National Accident Helpline (NAH) has today unveiled a 26% jump in profits, in the first financial results released since the personal injury marketing business listed on AIM in May.
In the six months ended 30 June 2014, NAH recorded a 6% rise in revenue to £22.1m – after pre-LASPO commission from after-the-event insurance sales is stripped out of the 2013 figures – with profits up from £4.8m in the first half of 2013 to £6.1m this year.
Enquiries increased by 10.6% compared to the first half of 2013, with similar growth in the “higher value non-RTA and medical negligence sectors”. Three-quarters of enquiries generated for its panel law firms are in these segments, NAH said.
The company ascribed this in part to a “positive regulatory environment driving industry consolidation”, noting a 41% reduction in the number of regulated claims management companies as at 31 March 2014.

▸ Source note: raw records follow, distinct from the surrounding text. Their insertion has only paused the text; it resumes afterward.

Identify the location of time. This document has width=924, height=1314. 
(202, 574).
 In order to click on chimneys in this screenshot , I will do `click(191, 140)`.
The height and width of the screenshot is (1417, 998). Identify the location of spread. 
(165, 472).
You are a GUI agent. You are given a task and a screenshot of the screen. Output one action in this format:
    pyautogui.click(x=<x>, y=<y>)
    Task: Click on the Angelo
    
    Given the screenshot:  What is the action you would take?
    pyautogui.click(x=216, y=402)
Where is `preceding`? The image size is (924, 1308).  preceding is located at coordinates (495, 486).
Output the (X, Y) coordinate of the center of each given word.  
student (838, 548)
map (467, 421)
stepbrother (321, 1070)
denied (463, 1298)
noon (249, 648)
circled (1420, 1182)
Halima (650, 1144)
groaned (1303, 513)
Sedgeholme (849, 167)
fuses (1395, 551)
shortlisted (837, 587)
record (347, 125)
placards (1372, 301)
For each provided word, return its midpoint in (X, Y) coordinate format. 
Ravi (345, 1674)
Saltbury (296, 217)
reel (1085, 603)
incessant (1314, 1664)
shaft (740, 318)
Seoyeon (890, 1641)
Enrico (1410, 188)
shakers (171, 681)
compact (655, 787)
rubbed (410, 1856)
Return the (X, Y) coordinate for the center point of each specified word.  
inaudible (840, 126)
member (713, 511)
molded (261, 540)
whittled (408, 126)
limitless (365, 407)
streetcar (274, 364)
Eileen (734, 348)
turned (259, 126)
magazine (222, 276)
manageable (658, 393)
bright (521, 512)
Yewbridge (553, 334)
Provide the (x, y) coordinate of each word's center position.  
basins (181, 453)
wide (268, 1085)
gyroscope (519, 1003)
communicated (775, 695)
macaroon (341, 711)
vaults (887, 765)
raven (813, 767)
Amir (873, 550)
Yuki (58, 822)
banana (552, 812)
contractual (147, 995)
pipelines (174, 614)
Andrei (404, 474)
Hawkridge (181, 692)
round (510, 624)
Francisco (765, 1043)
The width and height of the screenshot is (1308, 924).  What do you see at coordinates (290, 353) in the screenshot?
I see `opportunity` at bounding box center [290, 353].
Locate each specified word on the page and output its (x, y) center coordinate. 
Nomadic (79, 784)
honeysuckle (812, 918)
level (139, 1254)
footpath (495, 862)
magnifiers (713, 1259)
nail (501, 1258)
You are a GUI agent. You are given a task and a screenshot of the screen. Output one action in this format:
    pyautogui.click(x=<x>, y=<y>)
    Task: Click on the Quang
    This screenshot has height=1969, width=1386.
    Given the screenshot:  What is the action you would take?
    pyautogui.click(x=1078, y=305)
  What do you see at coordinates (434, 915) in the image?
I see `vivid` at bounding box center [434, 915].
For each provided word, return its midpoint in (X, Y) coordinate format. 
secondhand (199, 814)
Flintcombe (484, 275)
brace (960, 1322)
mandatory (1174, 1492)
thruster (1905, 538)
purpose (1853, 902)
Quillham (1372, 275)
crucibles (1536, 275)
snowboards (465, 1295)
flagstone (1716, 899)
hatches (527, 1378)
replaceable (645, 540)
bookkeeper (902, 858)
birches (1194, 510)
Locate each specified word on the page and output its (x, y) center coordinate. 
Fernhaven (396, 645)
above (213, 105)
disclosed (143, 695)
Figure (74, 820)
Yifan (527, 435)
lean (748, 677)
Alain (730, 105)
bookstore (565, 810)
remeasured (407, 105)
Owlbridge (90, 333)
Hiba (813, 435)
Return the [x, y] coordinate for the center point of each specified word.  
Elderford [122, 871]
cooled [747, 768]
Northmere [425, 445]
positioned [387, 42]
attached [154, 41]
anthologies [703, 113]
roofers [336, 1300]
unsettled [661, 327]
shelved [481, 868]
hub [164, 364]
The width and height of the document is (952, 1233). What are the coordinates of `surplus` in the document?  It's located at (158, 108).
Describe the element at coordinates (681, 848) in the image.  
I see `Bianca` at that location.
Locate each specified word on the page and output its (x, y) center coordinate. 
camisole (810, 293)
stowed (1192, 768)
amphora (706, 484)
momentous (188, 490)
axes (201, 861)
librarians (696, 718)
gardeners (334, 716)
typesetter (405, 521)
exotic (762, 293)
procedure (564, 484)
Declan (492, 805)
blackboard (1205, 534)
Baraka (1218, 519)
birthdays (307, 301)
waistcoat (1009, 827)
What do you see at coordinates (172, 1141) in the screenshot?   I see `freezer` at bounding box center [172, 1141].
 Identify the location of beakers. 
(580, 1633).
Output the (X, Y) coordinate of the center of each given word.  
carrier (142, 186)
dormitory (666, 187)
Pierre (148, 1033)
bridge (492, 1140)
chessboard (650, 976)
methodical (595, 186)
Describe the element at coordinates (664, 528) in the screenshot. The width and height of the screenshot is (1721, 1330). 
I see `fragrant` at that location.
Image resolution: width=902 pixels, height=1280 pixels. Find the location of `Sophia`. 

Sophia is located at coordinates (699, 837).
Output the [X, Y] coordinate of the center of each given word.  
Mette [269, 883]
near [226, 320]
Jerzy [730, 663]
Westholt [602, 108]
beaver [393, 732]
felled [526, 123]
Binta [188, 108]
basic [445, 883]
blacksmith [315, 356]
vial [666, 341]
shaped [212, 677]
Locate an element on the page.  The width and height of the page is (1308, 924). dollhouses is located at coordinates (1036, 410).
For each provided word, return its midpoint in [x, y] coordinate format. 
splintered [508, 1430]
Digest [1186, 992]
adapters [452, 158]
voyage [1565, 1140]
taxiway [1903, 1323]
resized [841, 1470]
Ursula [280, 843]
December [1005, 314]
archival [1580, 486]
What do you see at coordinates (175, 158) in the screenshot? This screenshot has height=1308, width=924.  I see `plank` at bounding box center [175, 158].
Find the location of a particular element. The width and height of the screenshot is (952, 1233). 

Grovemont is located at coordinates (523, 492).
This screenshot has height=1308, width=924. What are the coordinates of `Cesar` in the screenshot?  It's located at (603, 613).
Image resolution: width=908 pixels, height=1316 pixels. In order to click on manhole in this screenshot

With LASPO enacted on 1 April 2013, the comparative period straddles two regulatory regimes and NAH estimated “the underlying rate of growth in enquiries in the post-LASPO environment to be materially higher than in the pre-LASPO period”.
NAH attributed much of the increased profit to its new pricing model for solicitor introduced on 1April 2013. “Although the group’s income per enquiry has reduced from £490 to £470, reflecting better-value enquiries delivered to our panel law firms, we have seen an overall 34.4% increase in solicitor income profitability to £4.2m.
“With our product income profitability also enjoying a 9.4% increase to £2.6m, a continued firm control over administrative and other expenses as well as continually monitoring and controlling the mix of enquiries passed to the panel law firms, our overall operating profit margin from continuing items has increased to 27.4% (2013 H1: 23.1%) and we expect to deliver further improvement as enquiry numbers increase.”
Chief executive Russell Atkinson said: “We are pleased to report a strong set of maiden interim results as a listed company following our successful IPO in May, with continued growth in enquiries, revenue and profit. The results reflect an excellent trading performance, both in terms of the group’s enquiry generation and our panel law firm strategy, which has seen us focus on large, robust, efficient firms.”
NAH plans to pay dividends of around 66% of retained profits in each financial year, “reflecting the group’s high cash conversion ratio and strong balance sheet”, and declared an interim dividend of 5p per share.